He hefted the toaster to eye-level and exclaimed that it, in fact, was the lost toaster of Coco Vaehn. After then safely securing the toaster away somewhere the guests would never guess to look or even think to look, he told this story:
Coco Vaehn had been an exceedingly vain woman. Born to poor, ugly idiots somewhere in the Great Smoky Mountains, she declared at a very early age her desire to escape the tawdry tawdriness of her parents’ lives and find her fortune in the big city (NYC). Since she was exceptionally beautiful and mature at the age of 14, she was able to achieve her goal relatively easily: she passed herself off as 26, hitched a ride into NYC (providing proper “payment” along the way), and once in the city, married a string of wealthy but ageing men. Each of her husbands met his end somewhat mysteriously, but nary a shred of proof was ever presented against Coco herself.
As she neared 50 years of age, and the eventual demise of husband number 8, her looks began to fail her. Already wealthy beyond her wildest dreams (she had, in fact, paid to have her tawdry, stupid, ugly, and poor parents put out of their tawdry misery, their home bulldozed, the rubble burned, and the earth around the fire salted), she devoted the rest of her life to enhancing her fading looks through surgery and finding the perfect mirror. She found the perfect mirror, and disfigured herself beyond recognition through surgery. Shortly before her 75th birthday, however, her perfect mirror was stolen (it is believed by one of the newer members of her staff who misunderstood the objects’ actual worth, confusing that with the worth placed upon it by Coco Vaehn). Ms. Vaehn spent 9 long months searching for her perfect mirror, and, unable to locate it through detection, persuasion, or force, gave up her search and the ghost.

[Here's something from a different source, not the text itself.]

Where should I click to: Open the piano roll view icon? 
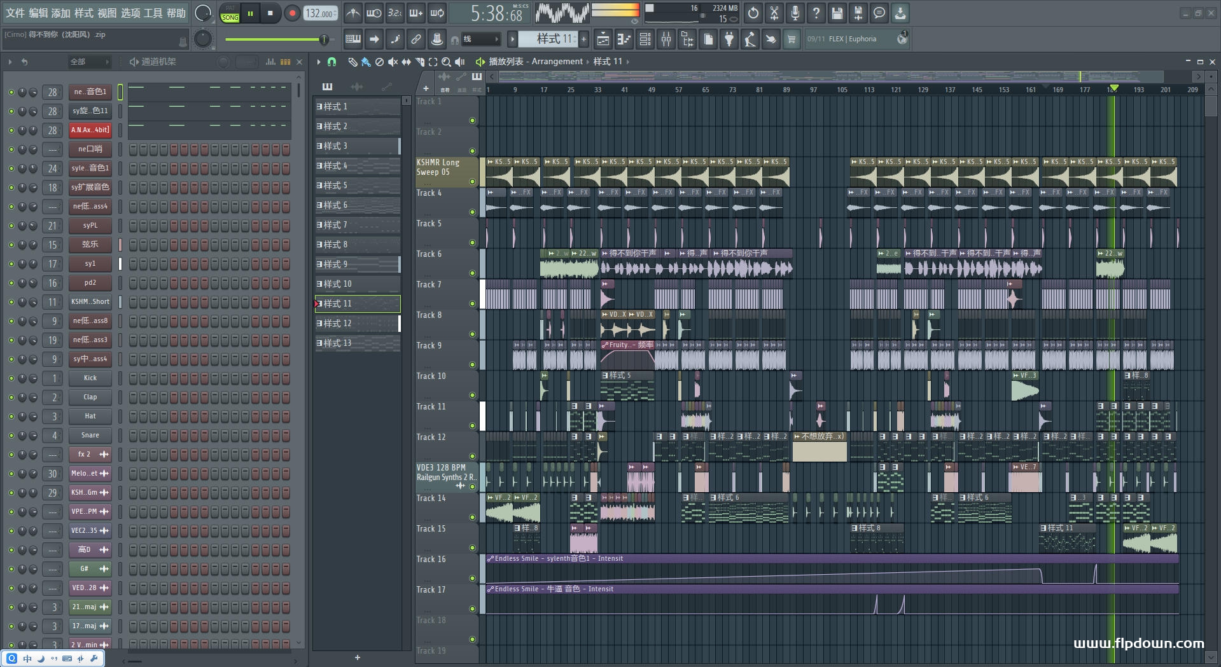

The mirror remained hidden for 34 years. (He paused in his story and wiped his brow, which had begun to glisten.) However (he went on), after decades of research, months spent in dank basements and vermin-infested attics, sifting through crumbling papers, peering at faded photographs, I found it! And not only did I find it, but I can trace its lineage all the way back to Coco Vaehn herself!!!
At this point, a Ms. Poh-Tay-Toh felt it necessary to interrupt the obviously overexcited man with a cry of, “What, the toaster?!”